Albums at Disk Union range from 500 to 10000 Yen. There were some boxes with cheaper ones for 300 Yen, they call those "Dead Stock". I dive into the Dead stock and picked out a few good sounding Jazz LP. I always look into the cheap boxes first, even here in the USA, because I have found some real Gems in those boxes. Last year I saw a few albums at one of Disk Union Jazz Store for $1500.00. This time I went into Disk Union with a price range in mind, I did not buy any record over 1000 Yen. I bought mostly Jazz LP. Earlier this year I when I was there i spent up to 2500 Yen for records, not this time. But make sure you check out this store if you are in Tokyo. I also visited two other record stores in Tokyo but the records were too expensive. I was also in Singapore and picked up a few Jazz records. But the prices there are crazy. I Shelby Laine (spelling???) for $28 SGD. I know I could get it here cheaper but I got caught up in the shopping fernzy. In Singapore I also net Gabriel, the guy who invented the Zenn Record Cleaning Machine. He demo the prototype and I saw the real thing at another record store in a building called Adelphi. Google to get more details. I almost bought one for $450 SGD. They used it to clean some records I bought from them and it seems to work really well, but I still think the vacuum suction on a RCM like the Nitty Gritty I have, does have the edge over the Zenn RCM. What I like most about the Zenn is that it is very quiet, it make as mich sound as a small room fan. But of course, Gabriel told me that he used a fan motor in the prototype mentioned above.One more thing: Adelphi is a building that have many floors with High End Audio stores and record shops. Prices are high. Better deals here in USA.
I have quite a few Japanese albums and for the most part they sound better than US pressing. They have quieter backgrounds, the music sounds clearer and more crisp. I find the Gold Disks album releases sound about the best as far as Bass is concerned. But Pink Floyds The Wall has the most bass of any Japanese pressing I have heard to date.
I think Bass is minimized as much as possible because of the tight living condition of the cities in Japan, just my opinion BTW.
Also this may or may not be true.
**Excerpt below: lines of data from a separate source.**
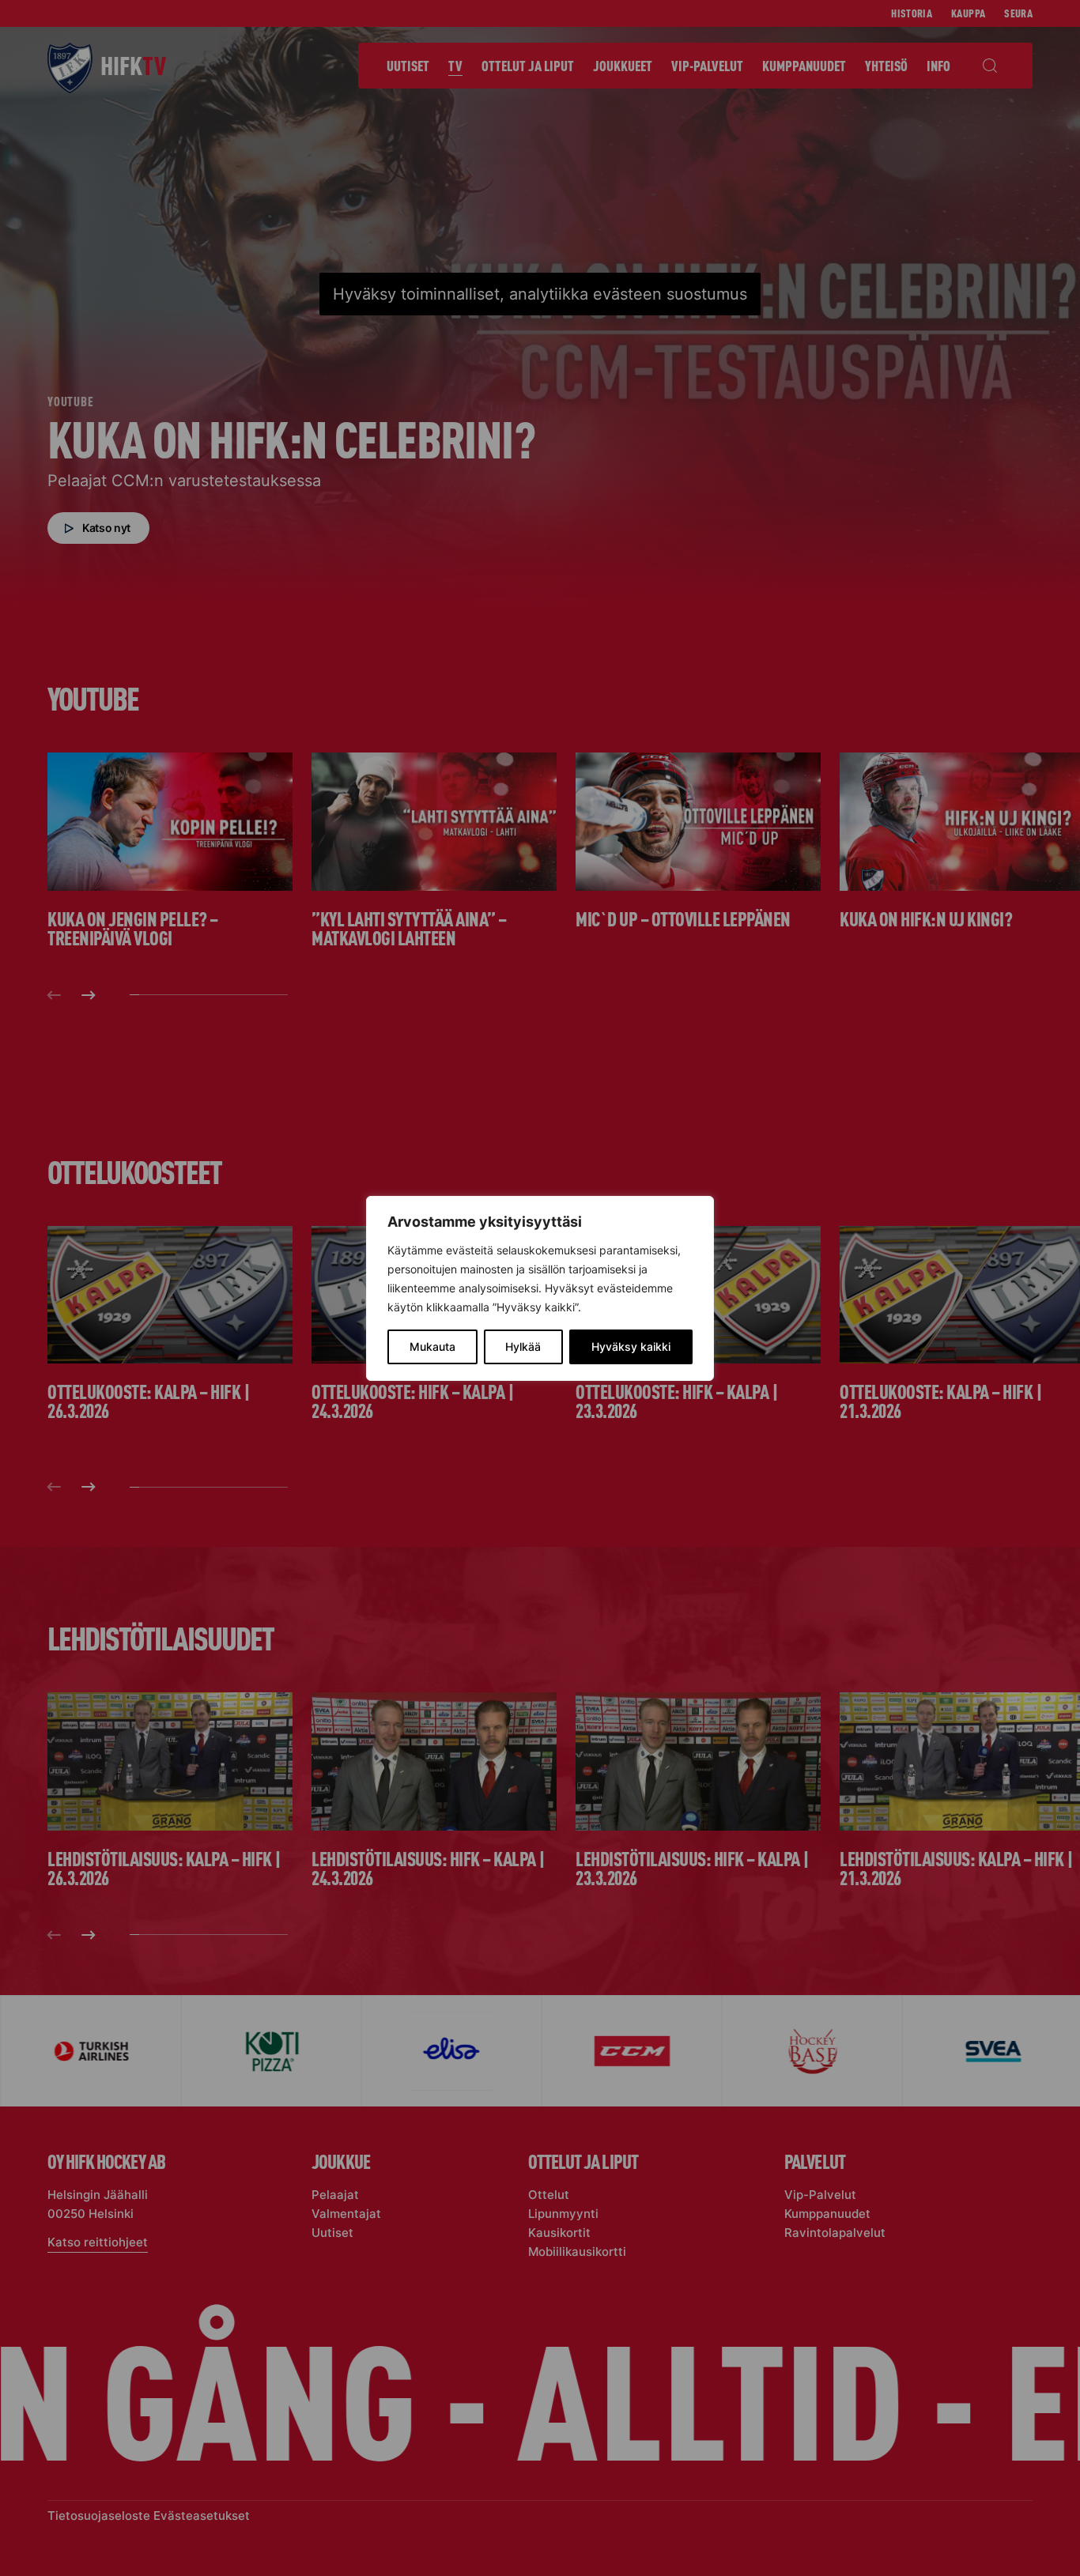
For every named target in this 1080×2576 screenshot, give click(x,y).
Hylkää (523, 1346)
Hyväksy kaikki (630, 1346)
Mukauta (432, 1346)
I heard but do not remember from who that vinyl for records in the US since the late 60's was from any old vinyl they could find. Car tops, flooring etc. They were melted down again with all the impurities to make records. ThatÂ’s why the surfaces were getting noisier and noisier.
Japan made their vinyl for records from scratch.
I have a couple of Japanese and have heard more. They are usually better but not always,but that's life.

I have a Brubeck release called "Brubeck Gold". If you like "Take Five", you need to hear this version.Much more dynamic and much lower sound floor.I bought it online (not telling,not ebay)and they thing looks like it was in a fire. There is smoke damage on the cover and some of the vinyl looks discolored.That said it plays perfectly!
Yes .It is true.

In fact The same is true for the Japanese pressed SACDs and CDs too.

The German pressings are also much more superior than american ones
No doubt (from my own experience) that pressings are superior, but to me the sound is subtly more dull. Generally-speaking, t's not just Japanese (re) pressings, but Philips pressings of Columbia (Szell, Walter, Stravinsky) or German pressings of "Shaded Dogs." Enjoy, but proceed with caution. I'll take a few ticks or surface noise of domestic pressings along with the more immediate sound.
Adding to what Jdaniel says, German pressings of early EMI classical records also can't match up to liveness of British EMIs.